Pointing records for text and elements:
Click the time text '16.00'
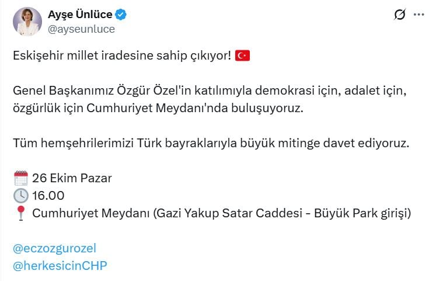Viewport: 436px width, 281px height. click(x=48, y=196)
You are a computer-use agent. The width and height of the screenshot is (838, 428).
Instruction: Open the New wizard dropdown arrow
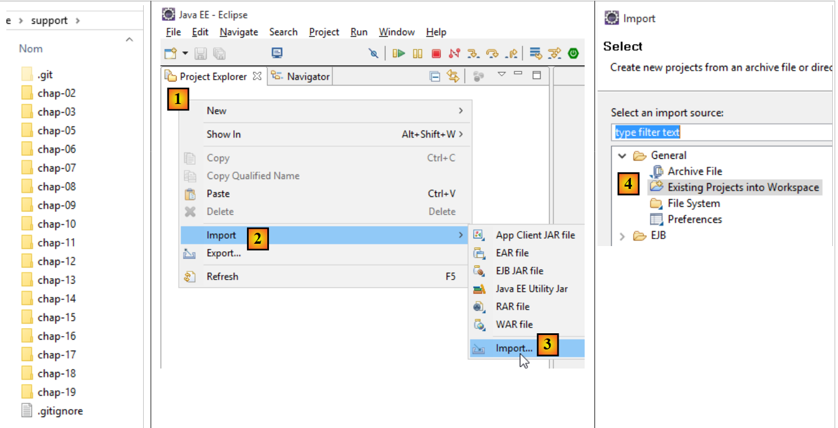(185, 54)
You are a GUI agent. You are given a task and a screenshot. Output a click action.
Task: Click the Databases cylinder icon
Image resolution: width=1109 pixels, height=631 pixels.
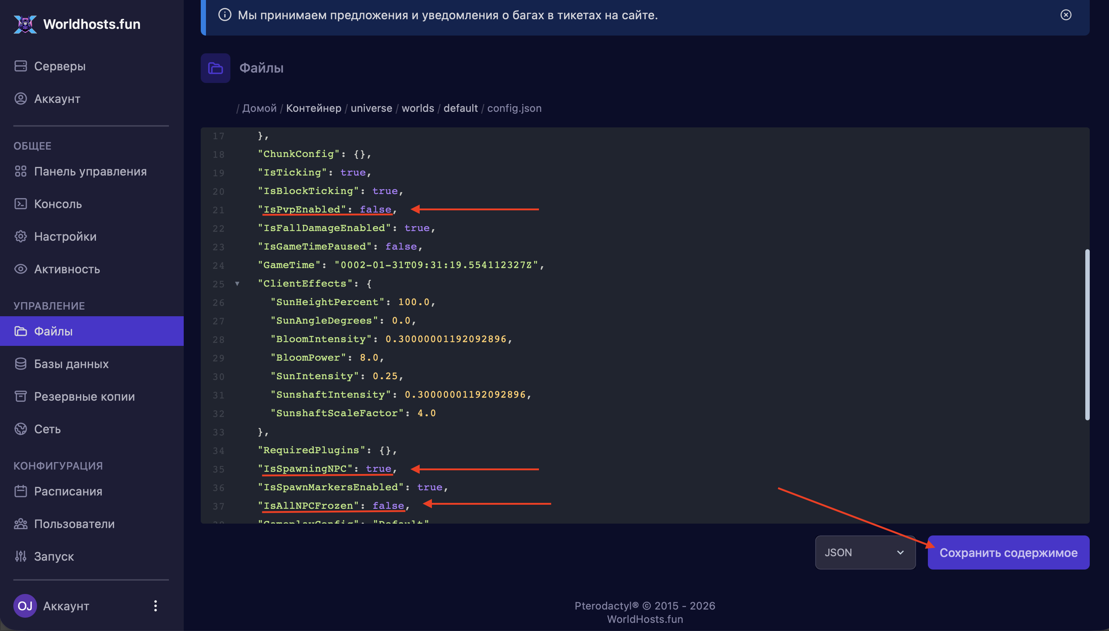point(20,364)
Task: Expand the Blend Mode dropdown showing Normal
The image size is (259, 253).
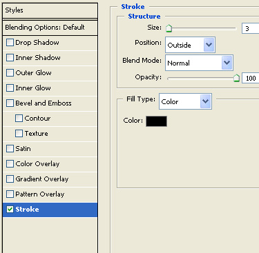Action: click(x=199, y=63)
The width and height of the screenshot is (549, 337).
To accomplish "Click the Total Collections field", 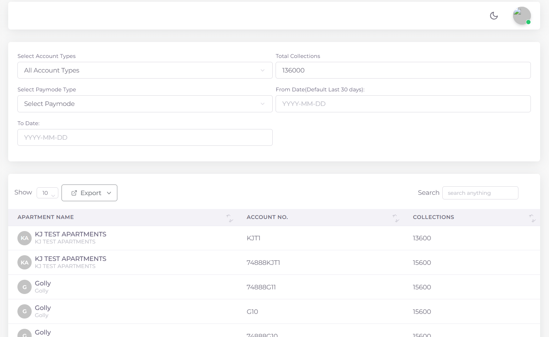I will [403, 70].
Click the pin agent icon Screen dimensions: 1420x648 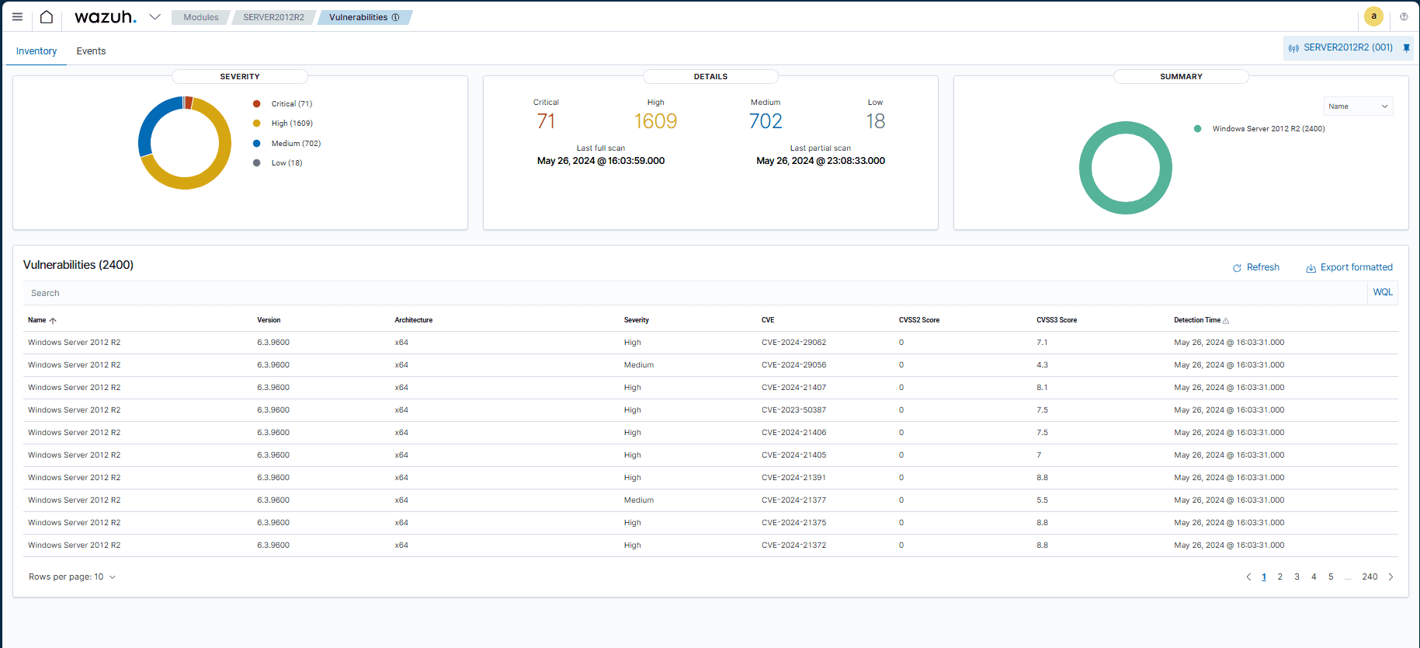pyautogui.click(x=1406, y=47)
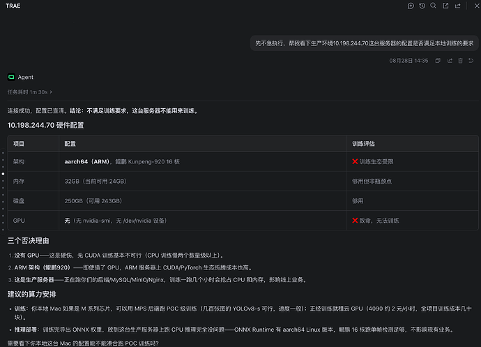Select the user message bubble about 10.198.244.70
The image size is (481, 347).
click(365, 43)
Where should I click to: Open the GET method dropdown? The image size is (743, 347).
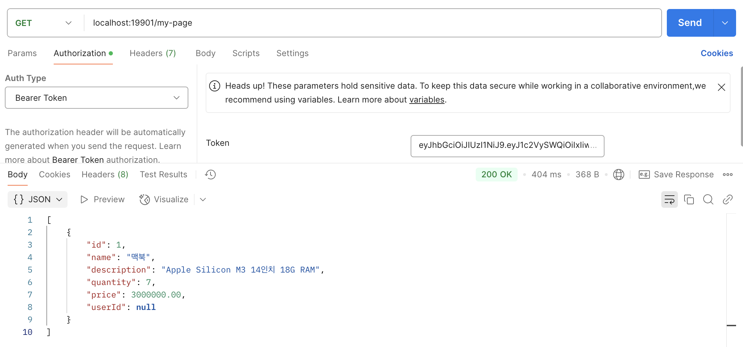tap(43, 23)
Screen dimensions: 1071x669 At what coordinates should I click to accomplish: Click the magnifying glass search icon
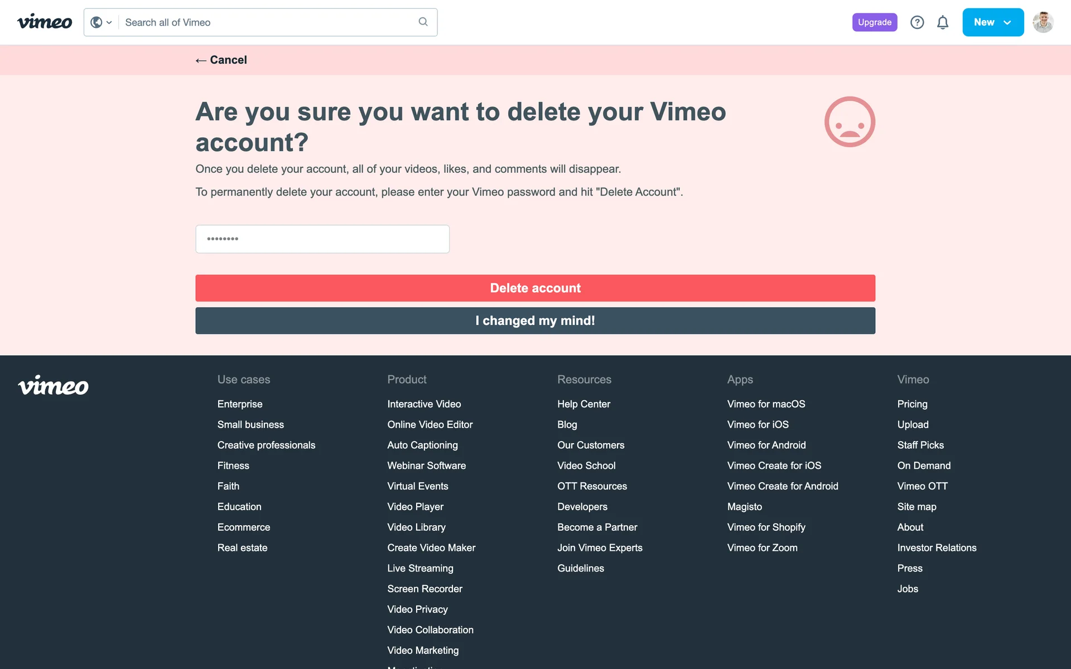click(423, 22)
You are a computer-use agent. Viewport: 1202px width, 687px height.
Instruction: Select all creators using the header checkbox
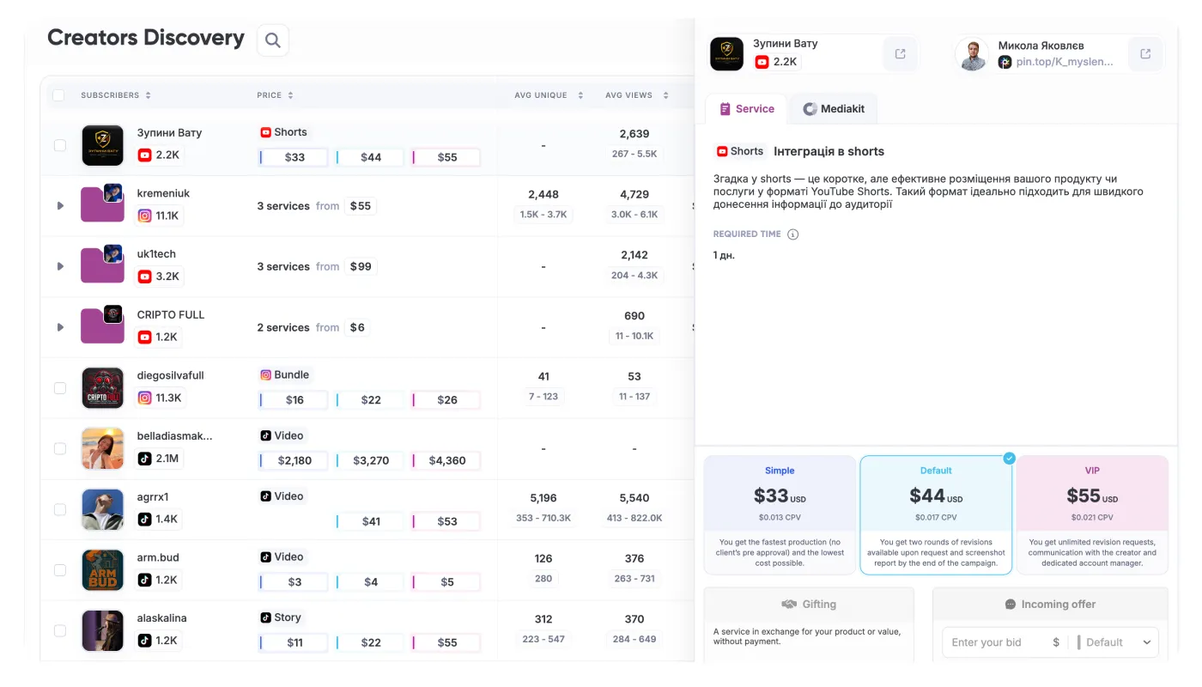[x=58, y=95]
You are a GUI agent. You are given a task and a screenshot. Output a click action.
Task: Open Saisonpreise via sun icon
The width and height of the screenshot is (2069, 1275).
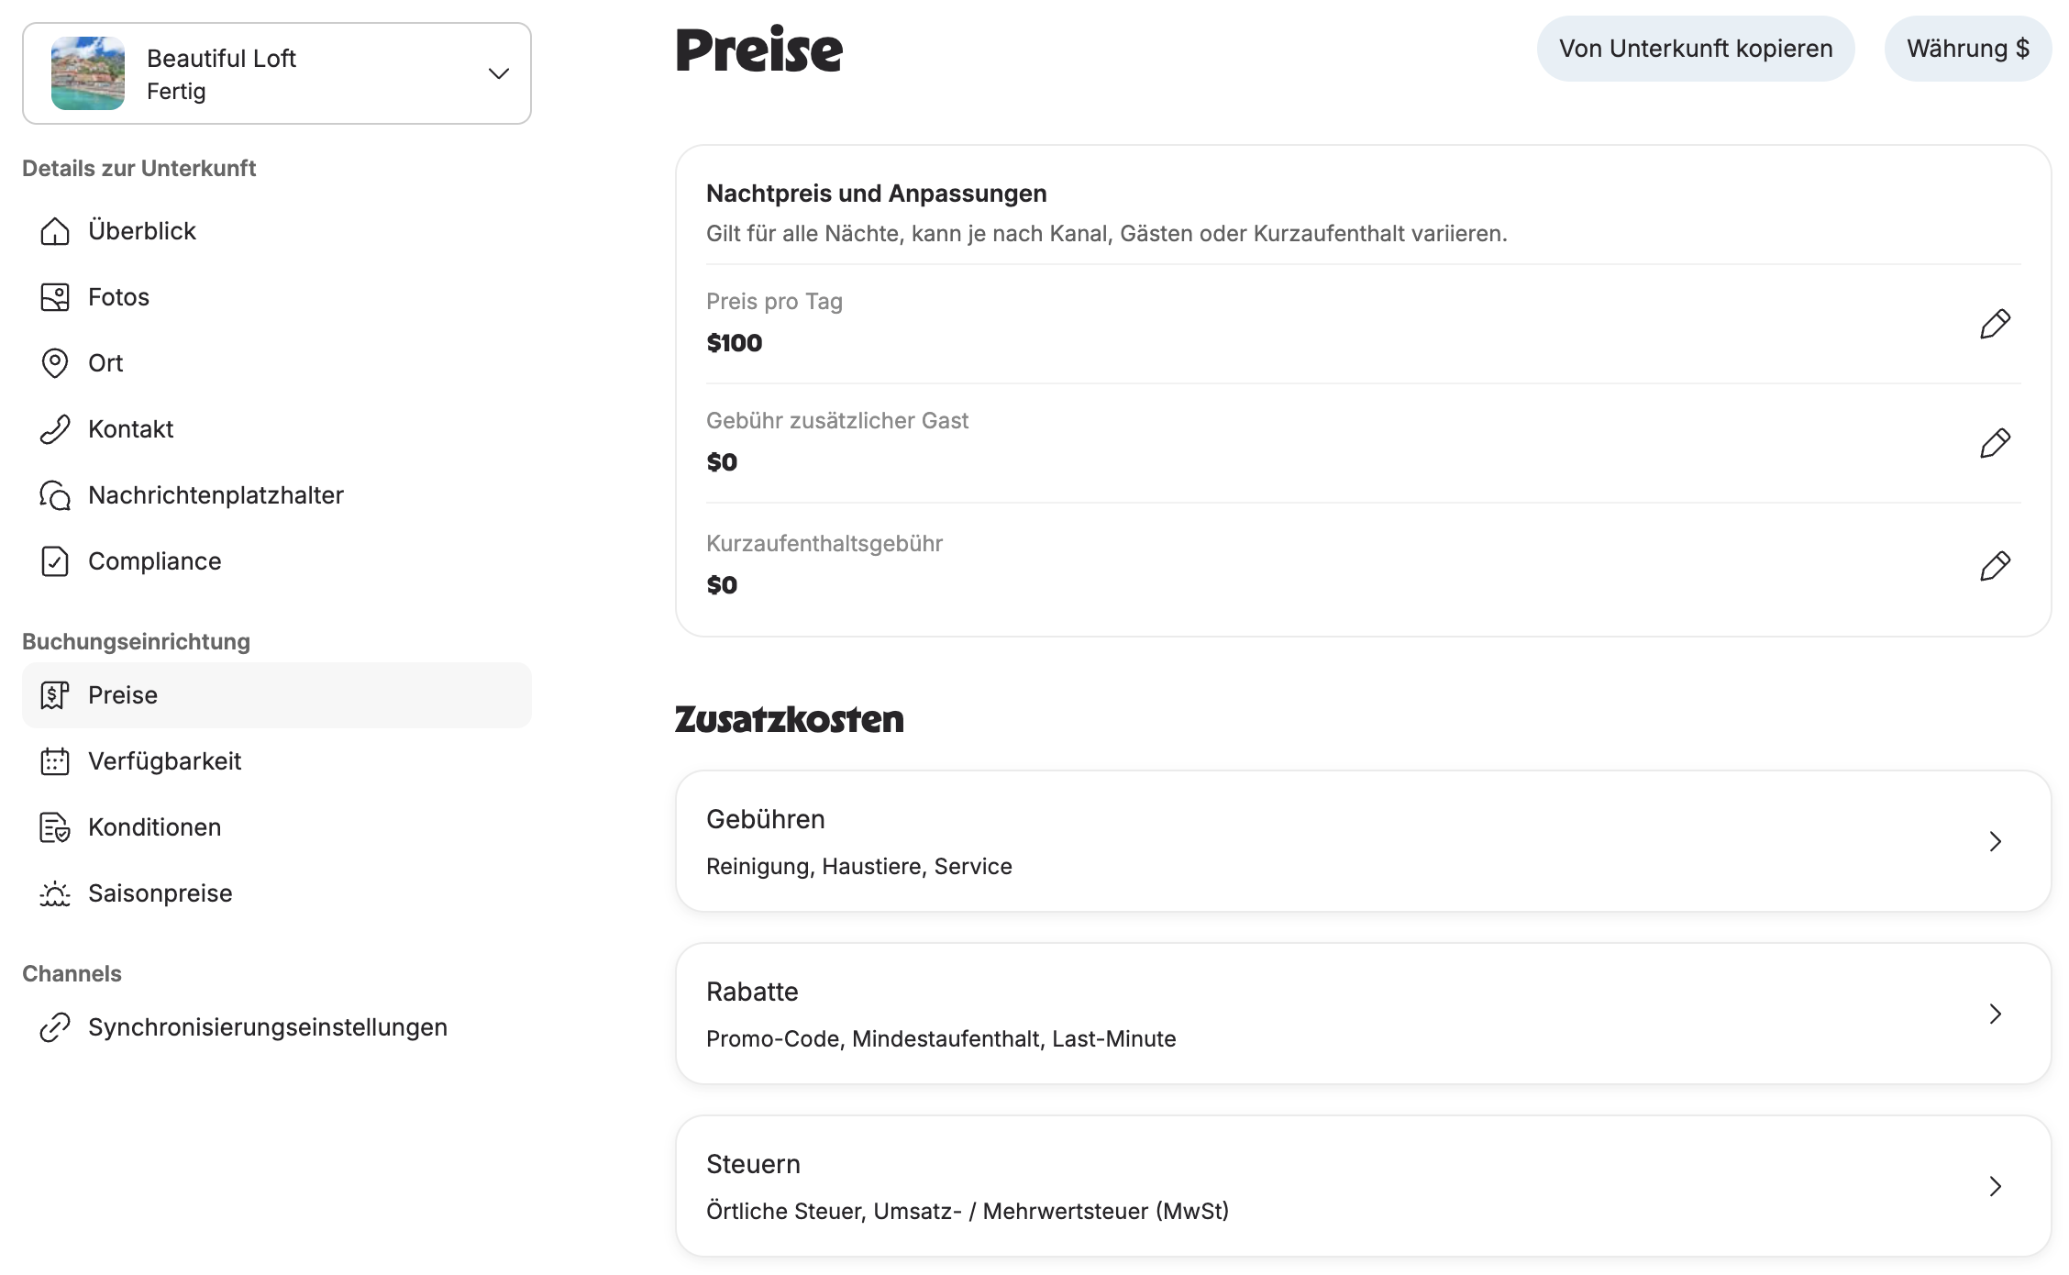click(x=55, y=893)
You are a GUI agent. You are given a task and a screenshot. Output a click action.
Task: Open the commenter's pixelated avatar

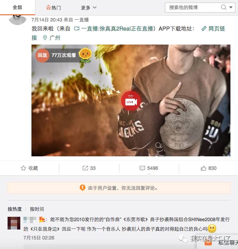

▸ What the task requires: Write out again, word for word, the stretch from the first line through the line that contains "point(20,364)", leaving the pictures out.

▸ Answer:
Click the time text '16.00'
Viewport: 436px width, 281px height. click(x=48, y=196)
You are a computer-use agent. The width and height of the screenshot is (838, 428).
Instruction: Open the New wizard dropdown arrow
(185, 54)
You are a GUI agent. You are given a task and a screenshot. Output a click action.
Task: Click the Databases cylinder icon
Image resolution: width=1109 pixels, height=631 pixels.
point(20,364)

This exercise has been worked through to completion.